CORPUS CHRISTI, Texas — There's a tattered billboard sign on Highway 77 in Kingsville that says "We (heart) our jet noise."
After 75 years, the love affair continues.
The Corpus Christi Caller-Times reports Naval Air Station Kingsville planned to mark its 75th anniversary with weekend activities including fireworks and a parade.
"We wanted to go all out to make this something special," said Leo Alarcon, director of tourism for the city of Kingsville.
The base is home of Training Air Wing Two. It's one of two military facilities that offer jet training for Navy and Marine Corps pilots.
The base's story began when a group of Kingsville civic leaders went to Washington in 1941 to pitch the community's merits to the U.S. Department of Defense.
They wanted a military base in the area, and wasted no time highlighting Kingsville's biggest assets — reliably sunny weather, a small population and acres of untapped land that was flat for as far as the eye could see.

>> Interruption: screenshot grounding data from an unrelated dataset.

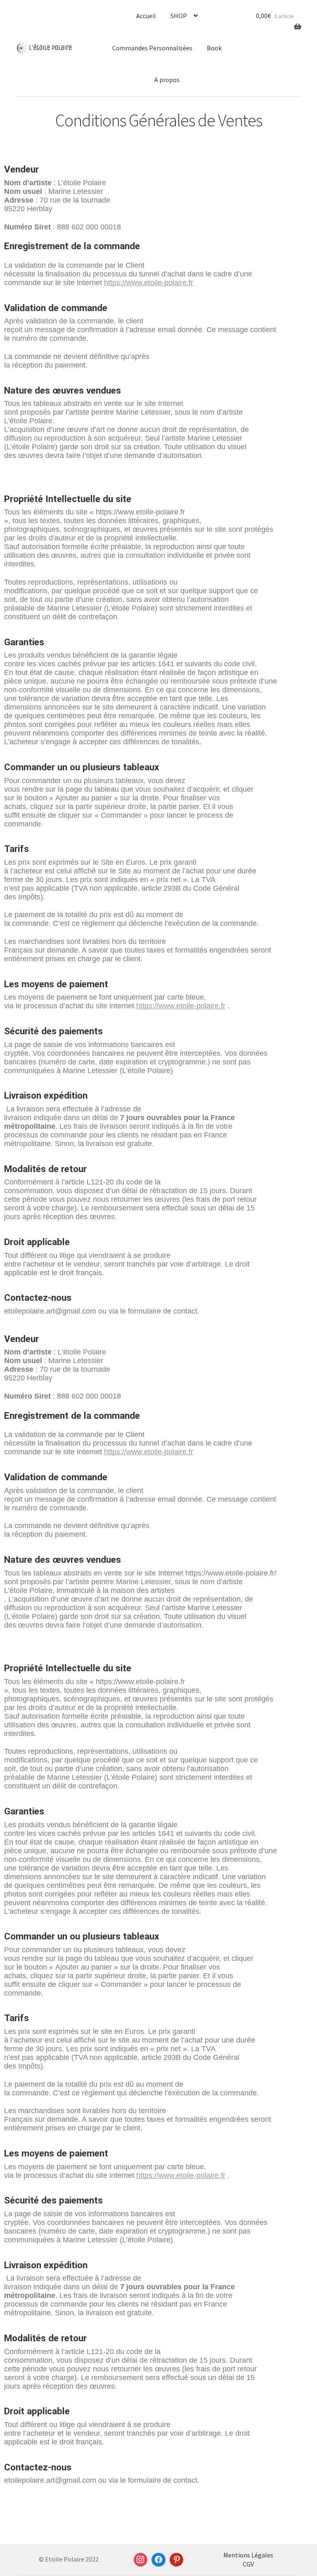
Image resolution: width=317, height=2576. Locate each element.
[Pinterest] (177, 2560)
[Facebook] (158, 2560)
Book (214, 48)
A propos (167, 79)
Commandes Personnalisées (152, 48)
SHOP (178, 16)
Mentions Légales (248, 2555)
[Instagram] (141, 2560)
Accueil (146, 16)
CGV (248, 2564)
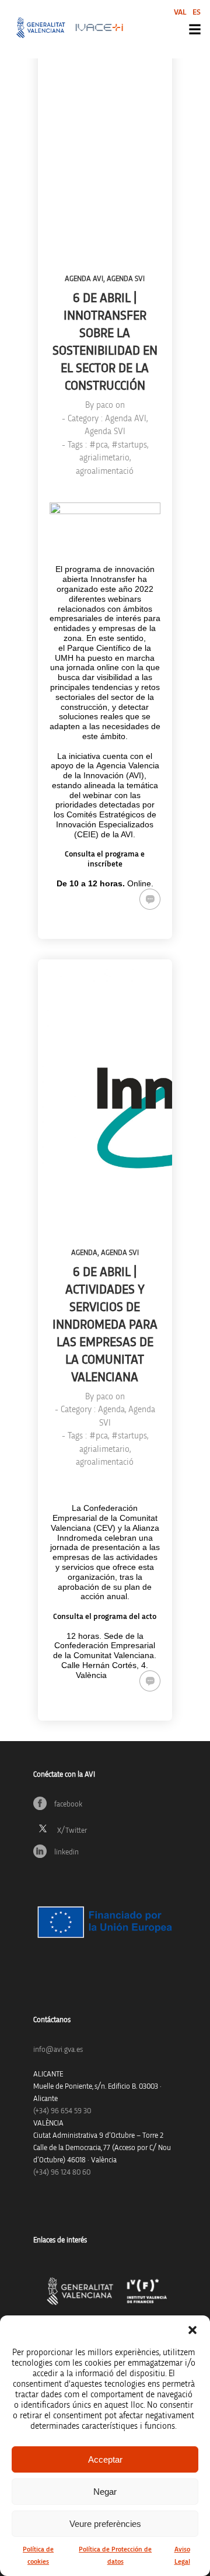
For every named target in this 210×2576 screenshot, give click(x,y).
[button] (192, 2330)
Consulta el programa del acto (104, 1617)
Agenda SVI (126, 279)
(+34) (62, 2111)
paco (104, 405)
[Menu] (195, 29)
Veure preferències (105, 2524)
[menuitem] (180, 12)
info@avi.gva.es (58, 2050)
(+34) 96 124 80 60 (61, 2172)
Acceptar (105, 2459)
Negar (105, 2492)
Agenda (84, 1253)
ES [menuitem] (196, 12)
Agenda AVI (84, 279)
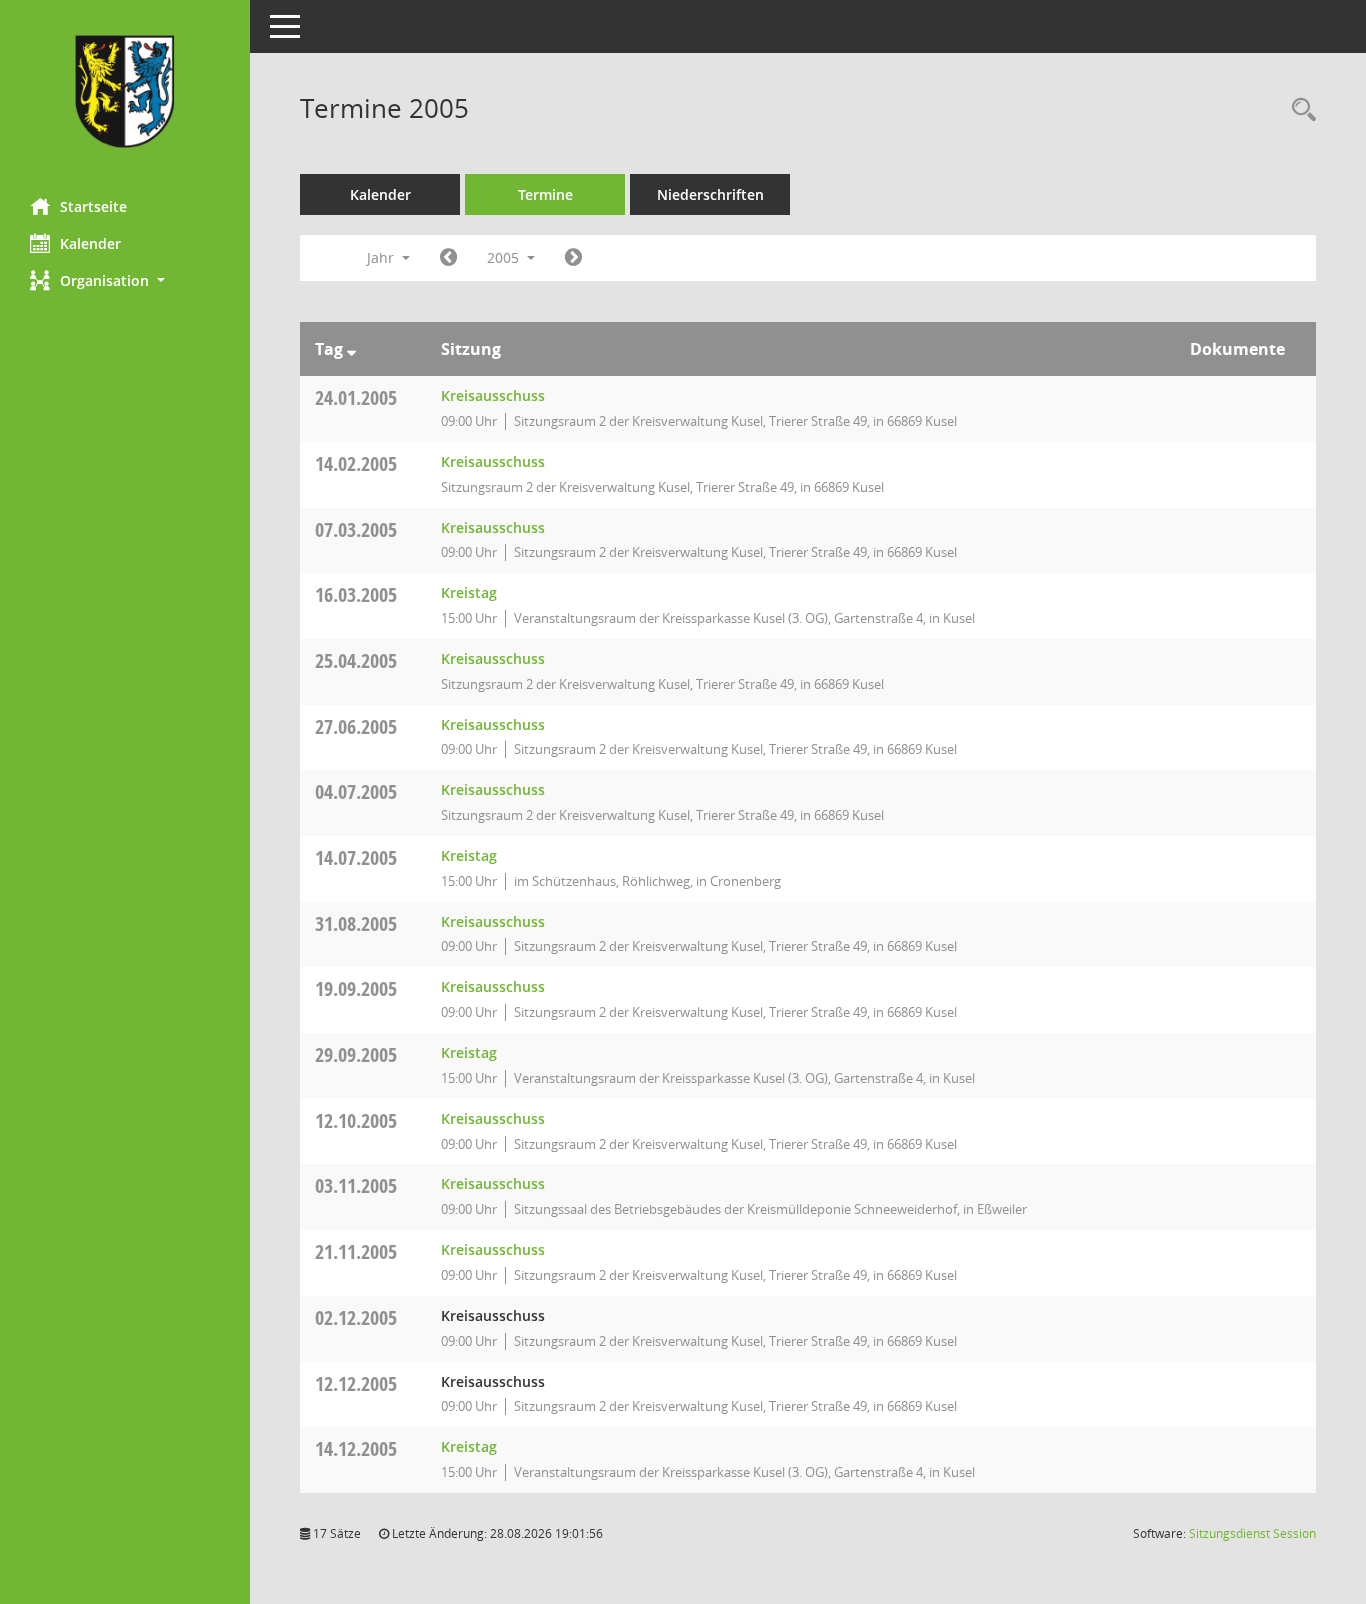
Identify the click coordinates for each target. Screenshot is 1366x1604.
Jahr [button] (382, 257)
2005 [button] (505, 257)
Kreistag (469, 592)
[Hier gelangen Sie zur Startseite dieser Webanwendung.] (125, 91)
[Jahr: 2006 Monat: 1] (573, 258)
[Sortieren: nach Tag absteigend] (351, 349)
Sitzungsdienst (1252, 1533)
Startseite (93, 206)
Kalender (90, 243)
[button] (125, 280)
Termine (545, 194)
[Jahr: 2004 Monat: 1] (448, 258)
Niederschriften (710, 194)
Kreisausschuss (493, 395)
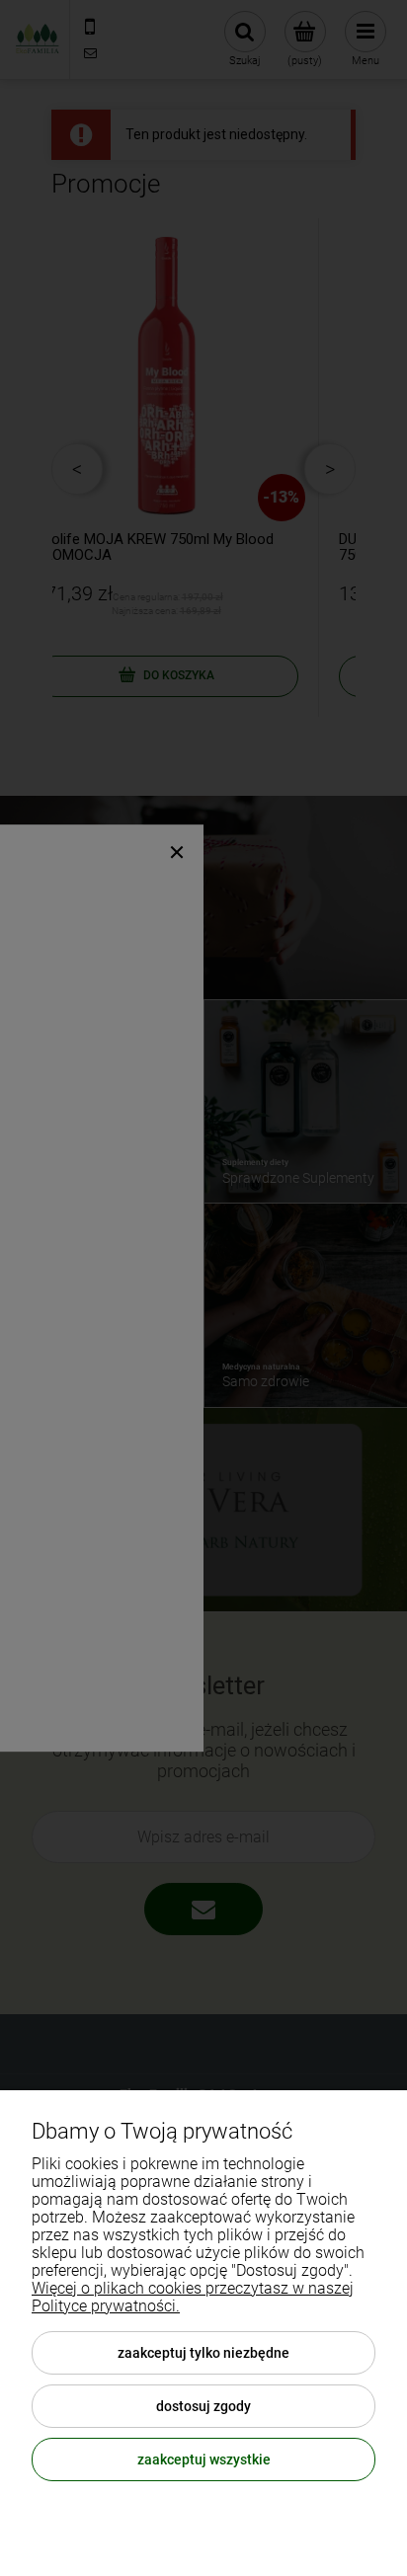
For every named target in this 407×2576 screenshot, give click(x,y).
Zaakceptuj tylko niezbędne (203, 2353)
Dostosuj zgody (203, 2406)
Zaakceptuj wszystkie (204, 2459)
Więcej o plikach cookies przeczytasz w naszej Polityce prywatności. (193, 2297)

The base was commissioned July 4, 1942. It was originally an auxiliary base for Naval Air Station Corpus Christi, which had opened a year earlier.
The military's footprints in and around Kingsville have been deep and indelible ever since.
According to data from both the base and the U.S. Census Bureau, roughly one in seven residents in Kleberg County is in some way associated with NAS Kingsville. They include active duty members of the military, civilians and contracted employees and their dependents.
Today, the base is one of 15 military installations in Texas, and is the workplace of 1,650 people. However, it is estimated that NAS Kingsville is responsible for as many as 4,600 direct and indirect jobs, both on and off the base property.
The Texas Comptroller of Public Accounts estimates NAS Kingsville generates about $289 million each year in disposable personal income from those workers.
Many of those dollars end up in the local economy, which has kept Kingsville afloat financially.
"It's an economic driver. As the base goes, so goes this community and the county," said Thomas Krueger, a finance professor from the business college at Texas A&M University-Kingsville. "We've been so lucky to have been blessed by a successful base.
"It benefits the whole region."
New homes are being built and new restaurants have either opened or have been scouting the area in recent months. Krueger and Alarcon interpreted both as a sign the relationship between the base and Kingsville is healthy.
"We have a lot of a commanders and others that come back and retire here because of it's slow-paced, it's comfortable," said Alarcon, a former Kleberg County clerk. "We've been partners for all these years. I believe that relationship is going to continue."